> **DO THIS**
Give back the material below verbatim, line for line, with nothing added or left out.

===== DATA IN THIS EXERCISE =====

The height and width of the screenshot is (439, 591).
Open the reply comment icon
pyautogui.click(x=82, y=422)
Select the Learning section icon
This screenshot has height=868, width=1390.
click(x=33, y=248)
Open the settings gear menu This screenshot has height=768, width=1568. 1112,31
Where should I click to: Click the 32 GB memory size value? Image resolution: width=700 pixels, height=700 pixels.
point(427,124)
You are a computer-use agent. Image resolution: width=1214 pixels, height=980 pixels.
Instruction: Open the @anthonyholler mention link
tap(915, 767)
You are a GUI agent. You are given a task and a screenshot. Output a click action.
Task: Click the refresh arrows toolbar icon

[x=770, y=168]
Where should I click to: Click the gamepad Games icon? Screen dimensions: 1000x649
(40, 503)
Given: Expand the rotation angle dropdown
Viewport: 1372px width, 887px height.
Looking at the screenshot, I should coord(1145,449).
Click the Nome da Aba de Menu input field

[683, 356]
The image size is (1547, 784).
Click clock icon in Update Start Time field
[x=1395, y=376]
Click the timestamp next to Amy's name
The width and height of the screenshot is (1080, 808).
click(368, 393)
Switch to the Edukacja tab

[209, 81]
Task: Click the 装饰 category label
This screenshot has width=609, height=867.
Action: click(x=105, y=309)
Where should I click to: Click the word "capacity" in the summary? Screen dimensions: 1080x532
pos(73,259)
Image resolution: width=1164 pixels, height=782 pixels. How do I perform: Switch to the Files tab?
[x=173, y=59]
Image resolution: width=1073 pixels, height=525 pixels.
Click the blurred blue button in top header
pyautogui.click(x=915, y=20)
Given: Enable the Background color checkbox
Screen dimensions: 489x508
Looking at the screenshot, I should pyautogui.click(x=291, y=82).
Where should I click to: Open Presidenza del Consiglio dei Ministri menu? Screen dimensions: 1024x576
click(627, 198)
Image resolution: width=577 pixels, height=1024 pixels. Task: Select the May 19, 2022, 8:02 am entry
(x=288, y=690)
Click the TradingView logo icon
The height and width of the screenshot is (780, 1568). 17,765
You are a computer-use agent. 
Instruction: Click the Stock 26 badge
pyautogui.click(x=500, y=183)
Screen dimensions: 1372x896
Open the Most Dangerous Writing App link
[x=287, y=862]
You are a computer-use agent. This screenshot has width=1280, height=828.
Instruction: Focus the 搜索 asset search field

=====

> **EXPECTED ANSWER**
The height and width of the screenshot is (439, 591).
Open the reply comment icon
pyautogui.click(x=82, y=422)
Select the Learning section icon
This screenshot has height=868, width=1390.
click(x=33, y=248)
Open the settings gear menu This screenshot has height=768, width=1568. 1112,31
Where should I click to: Click the 32 GB memory size value? Image resolution: width=700 pixels, height=700 pixels.
point(427,124)
You are a computer-use agent. Image resolution: width=1214 pixels, height=980 pixels.
Instruction: Open the @anthonyholler mention link
tap(915, 767)
You are a GUI agent. You are given a task and a screenshot. Output a click action.
Task: Click the refresh arrows toolbar icon

[x=770, y=168]
Where should I click to: Click the gamepad Games icon? Screen dimensions: 1000x649
(40, 503)
Given: Expand the rotation angle dropdown
Viewport: 1372px width, 887px height.
Looking at the screenshot, I should coord(1145,449).
Click the Nome da Aba de Menu input field

[683, 356]
The image size is (1547, 784).
Click clock icon in Update Start Time field
[x=1395, y=376]
Click the timestamp next to Amy's name
The width and height of the screenshot is (1080, 808).
click(368, 393)
Switch to the Edukacja tab

[209, 81]
Task: Click the 装饰 category label
This screenshot has width=609, height=867.
Action: click(x=105, y=309)
Where should I click to: Click the word "capacity" in the summary? Screen dimensions: 1080x532
pos(73,259)
Image resolution: width=1164 pixels, height=782 pixels. How do I perform: Switch to the Files tab?
[x=173, y=59]
Image resolution: width=1073 pixels, height=525 pixels.
Click the blurred blue button in top header
pyautogui.click(x=915, y=20)
Given: Enable the Background color checkbox
Screen dimensions: 489x508
Looking at the screenshot, I should pyautogui.click(x=291, y=82).
Where should I click to: Open Presidenza del Consiglio dei Ministri menu? Screen dimensions: 1024x576
click(627, 198)
Image resolution: width=577 pixels, height=1024 pixels. Task: Select the May 19, 2022, 8:02 am entry
(x=288, y=690)
Click the TradingView logo icon
The height and width of the screenshot is (780, 1568). 17,765
You are a computer-use agent. 
Instruction: Click the Stock 26 badge
pyautogui.click(x=500, y=183)
Screen dimensions: 1372x896
Open the Most Dangerous Writing App link
[x=287, y=862]
You are a computer-use agent. This screenshot has width=1280, height=828.
Instruction: Focus the 搜索 asset search field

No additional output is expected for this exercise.